GOAL OF THE EXERCISE :: Rewrite every line of the listing below as a numbered list, leaving out blank lines and the picture markers.

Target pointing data
• • • • •

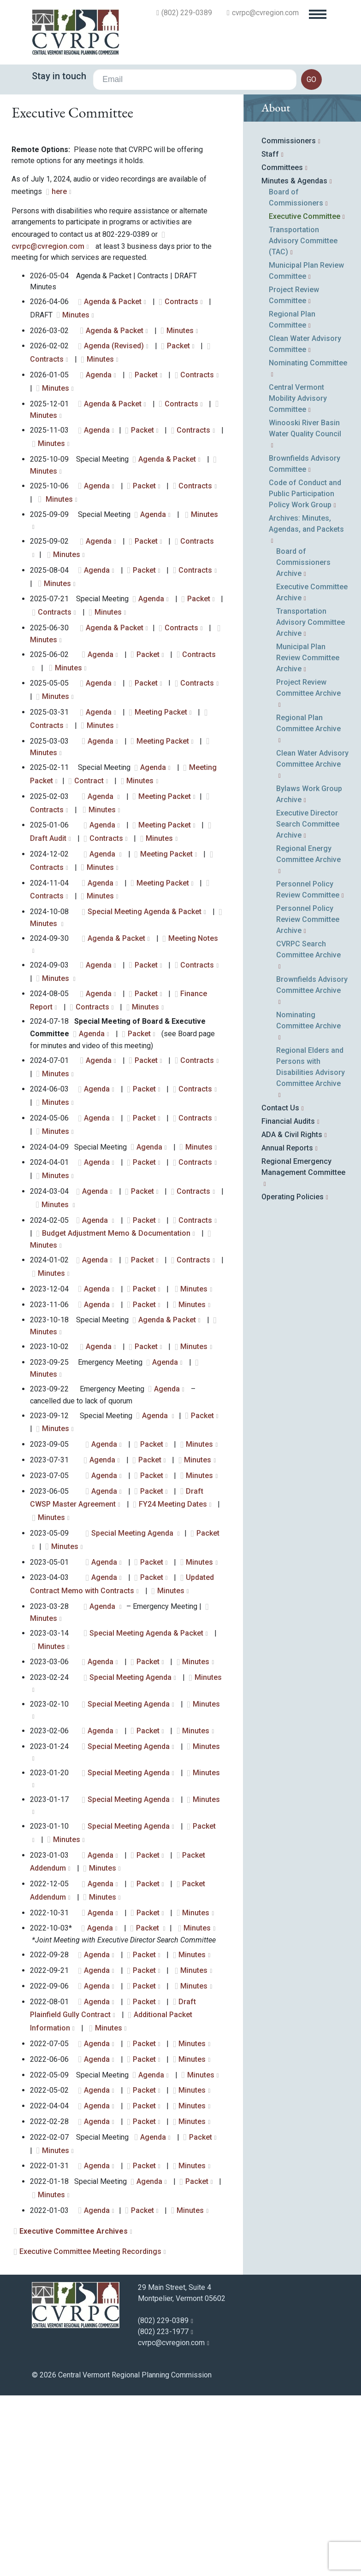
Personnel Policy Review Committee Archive (307, 1015)
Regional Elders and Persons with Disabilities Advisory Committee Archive (310, 1163)
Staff (270, 250)
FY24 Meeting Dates (173, 1600)
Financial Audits (288, 1217)
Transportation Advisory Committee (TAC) (303, 337)
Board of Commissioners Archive (303, 658)
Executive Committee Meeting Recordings (90, 2347)
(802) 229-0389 (186, 13)
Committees (282, 263)
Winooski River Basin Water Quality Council (305, 524)
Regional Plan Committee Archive (308, 819)
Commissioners (288, 237)
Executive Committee (304, 312)
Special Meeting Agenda (133, 1629)
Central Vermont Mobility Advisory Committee (298, 494)
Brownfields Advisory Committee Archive (312, 1081)
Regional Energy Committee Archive (308, 950)
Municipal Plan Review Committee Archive (307, 754)
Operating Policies (292, 1293)
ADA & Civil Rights (291, 1230)
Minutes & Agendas (294, 277)
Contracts (181, 397)
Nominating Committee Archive (308, 1117)
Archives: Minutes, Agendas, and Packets (306, 620)
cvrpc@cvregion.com (265, 13)
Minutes (75, 411)
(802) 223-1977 (163, 2427)
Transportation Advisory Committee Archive (310, 718)
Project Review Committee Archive (308, 784)
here (59, 287)
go (311, 79)
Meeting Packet (161, 808)
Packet (178, 442)
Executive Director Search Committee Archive (307, 920)
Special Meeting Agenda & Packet (144, 1007)
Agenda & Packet (113, 397)
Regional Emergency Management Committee (303, 1263)
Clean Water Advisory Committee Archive (312, 855)
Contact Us (280, 1204)
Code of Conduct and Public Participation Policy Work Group (305, 590)
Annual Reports (287, 1244)
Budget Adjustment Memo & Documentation (116, 1329)
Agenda (99, 471)
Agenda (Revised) (114, 442)
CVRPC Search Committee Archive (308, 1046)
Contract (89, 877)
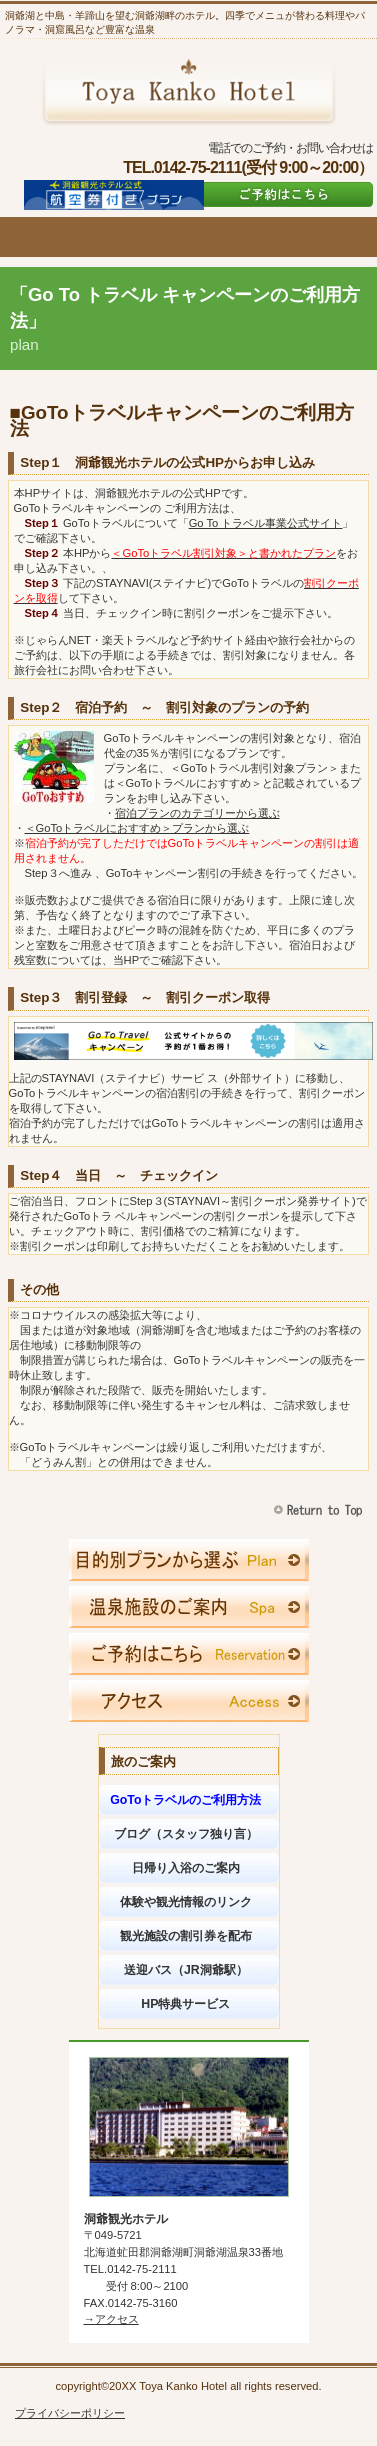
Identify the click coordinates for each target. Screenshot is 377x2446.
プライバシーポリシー (70, 2413)
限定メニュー (189, 1560)
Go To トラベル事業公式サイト (266, 523)
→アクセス (111, 2319)
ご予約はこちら (284, 194)
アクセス (189, 1701)
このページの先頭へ (320, 1510)
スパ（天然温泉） (189, 1607)
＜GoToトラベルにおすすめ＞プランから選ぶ (137, 828)
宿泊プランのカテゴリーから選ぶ (197, 813)
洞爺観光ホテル (188, 91)
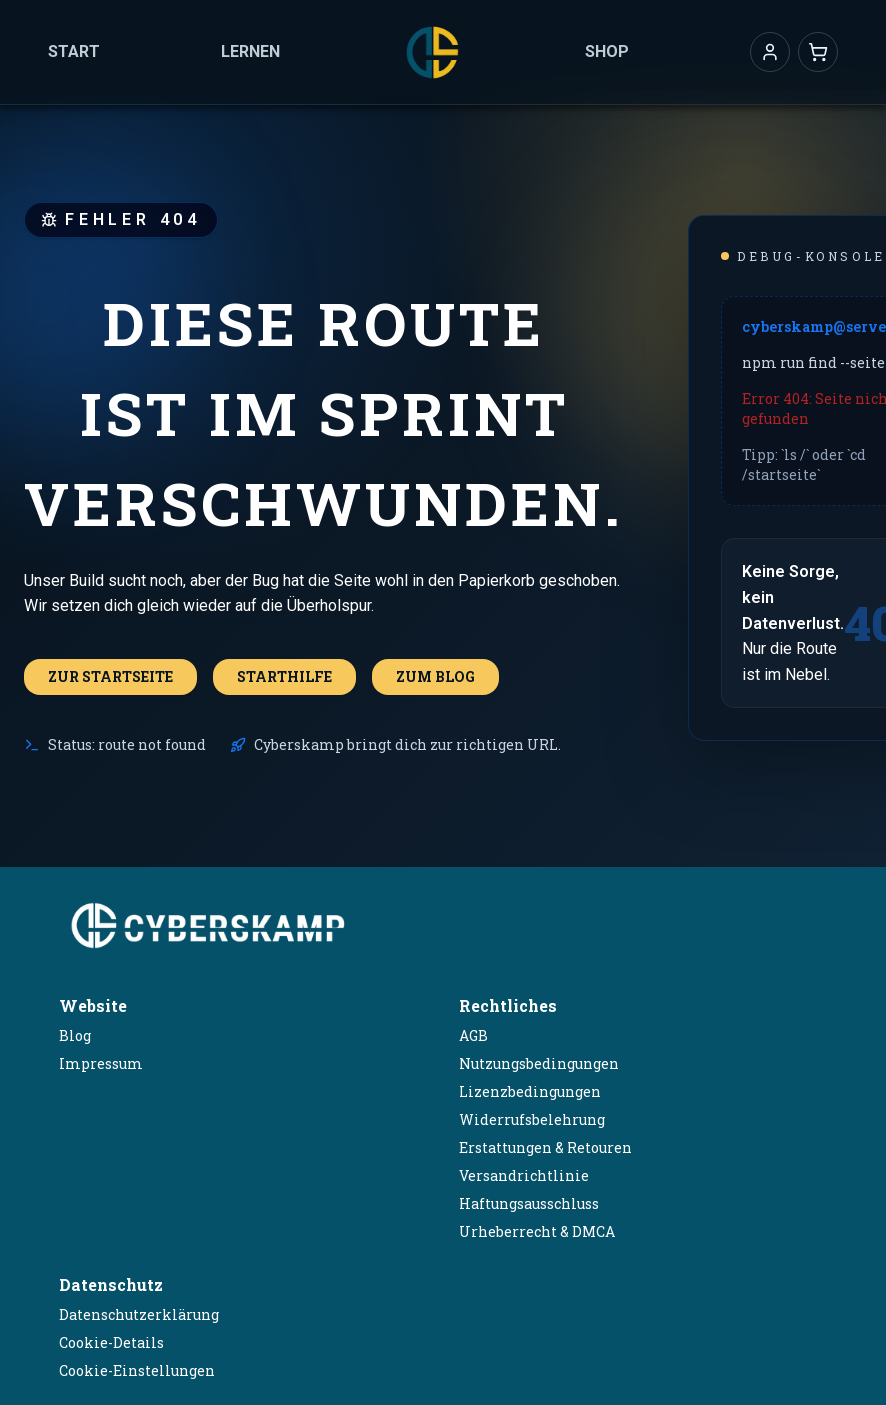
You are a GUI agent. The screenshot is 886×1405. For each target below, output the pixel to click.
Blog (75, 1035)
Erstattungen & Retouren (545, 1147)
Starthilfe (284, 676)
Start (74, 51)
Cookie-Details (111, 1342)
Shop (607, 51)
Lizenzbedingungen (530, 1091)
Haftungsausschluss (529, 1203)
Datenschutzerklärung (139, 1314)
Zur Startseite (110, 676)
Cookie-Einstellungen (137, 1370)
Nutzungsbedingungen (539, 1063)
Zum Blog (435, 676)
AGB (473, 1035)
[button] (770, 52)
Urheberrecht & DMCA (537, 1231)
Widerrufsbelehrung (532, 1119)
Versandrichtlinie (524, 1175)
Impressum (101, 1063)
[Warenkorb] (818, 52)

• • • • •

PROBLEM SOLUTION ::
1. Personnel Policy Review Committee Archive (307, 1015)
2. Regional Elders and Persons with Disabilities Advisory Committee Archive (310, 1163)
3. Staff (270, 250)
4. FY24 Meeting Dates (173, 1600)
5. Financial Audits (288, 1217)
6. Transportation Advisory Committee (TAC) (303, 337)
7. Board of Commissioners Archive (303, 658)
8. Executive Committee Meeting Recordings (90, 2347)
9. (802) 229-0389 (186, 13)
10. Committees (282, 263)
11. Winooski River Basin Water Quality Council (305, 524)
12. Regional Plan Committee Archive (308, 819)
13. Commissioners (288, 237)
14. Executive Committee (304, 312)
15. Special Meeting Agenda (133, 1629)
16. Central Vermont Mobility Advisory Committee (298, 494)
17. Brownfields Advisory Committee Archive (312, 1081)
18. Regional Energy Committee Archive (308, 950)
19. Municipal Plan Review Committee Archive (307, 754)
20. Operating Policies (292, 1293)
21. ADA & Civil Rights (291, 1230)
22. Minutes & Agendas (294, 277)
23. Contracts (181, 397)
24. Nominating Committee Archive (308, 1117)
25. Archives: Minutes, Agendas, and Packets (306, 620)
26. cvrpc@cvregion.com (265, 13)
27. Minutes (75, 411)
28. (802) 223-1977 (163, 2427)
29. Transportation Advisory Committee Archive (310, 718)
30. Project Review Committee Archive (308, 784)
31. here (59, 287)
32. go (311, 79)
33. Meeting Packet (161, 808)
34. Packet (178, 442)
35. Executive Director Search Committee Archive (307, 920)
36. Special Meeting Agenda & Packet (144, 1007)
37. Agenda & Packet (113, 397)
38. Regional Emergency Management Committee (303, 1263)
39. Clean Water Advisory Committee Archive (312, 855)
40. Contact Us (280, 1204)
41. Code of Conduct and Public Participation Policy Work Group (305, 590)
42. Annual Reports (287, 1244)
43. Budget Adjustment Memo & Documentation (116, 1329)
44. Agenda (99, 471)
45. Agenda (Revised) (114, 442)
46. CVRPC Search Committee Archive (308, 1046)
47. Contract (89, 877)
48. Identify the click coordinates for each target. Screenshot is 377x2446.
49. プライバシーポリシー (70, 2413)
50. 限定メニュー (189, 1560)
51. Go To トラベル事業公式サイト (266, 523)
52. →アクセス (111, 2319)
53. ご予約はこちら (284, 194)
54. アクセス (189, 1701)
55. このページの先頭へ (320, 1510)
56. スパ（天然温泉） (189, 1607)
57. ＜GoToトラベルにおすすめ＞プランから選ぶ (137, 828)
58. 宿泊プランのカテゴリーから選ぶ (197, 813)
59. 洞爺観光ホテル (188, 91)
60. You are a GUI agent. The screenshot is 886×1405. For each target below, output the pixel to click.
61. Blog (75, 1035)
62. Erstattungen & Retouren (545, 1147)
63. Starthilfe (284, 676)
64. Start (74, 51)
65. Cookie-Details (111, 1342)
66. Shop (607, 51)
67. Lizenzbedingungen (530, 1091)
68. Haftungsausschluss (529, 1203)
69. Datenschutzerklärung (139, 1314)
70. Zur Startseite (110, 676)
71. Cookie-Einstellungen (137, 1370)
72. Nutzungsbedingungen (539, 1063)
73. Zum Blog (435, 676)
74. AGB (473, 1035)
75. [button] (770, 52)
76. Urheberrecht & DMCA (537, 1231)
77. Widerrufsbelehrung (532, 1119)
78. Versandrichtlinie (524, 1175)
79. Impressum (101, 1063)
80. [Warenkorb] (818, 52)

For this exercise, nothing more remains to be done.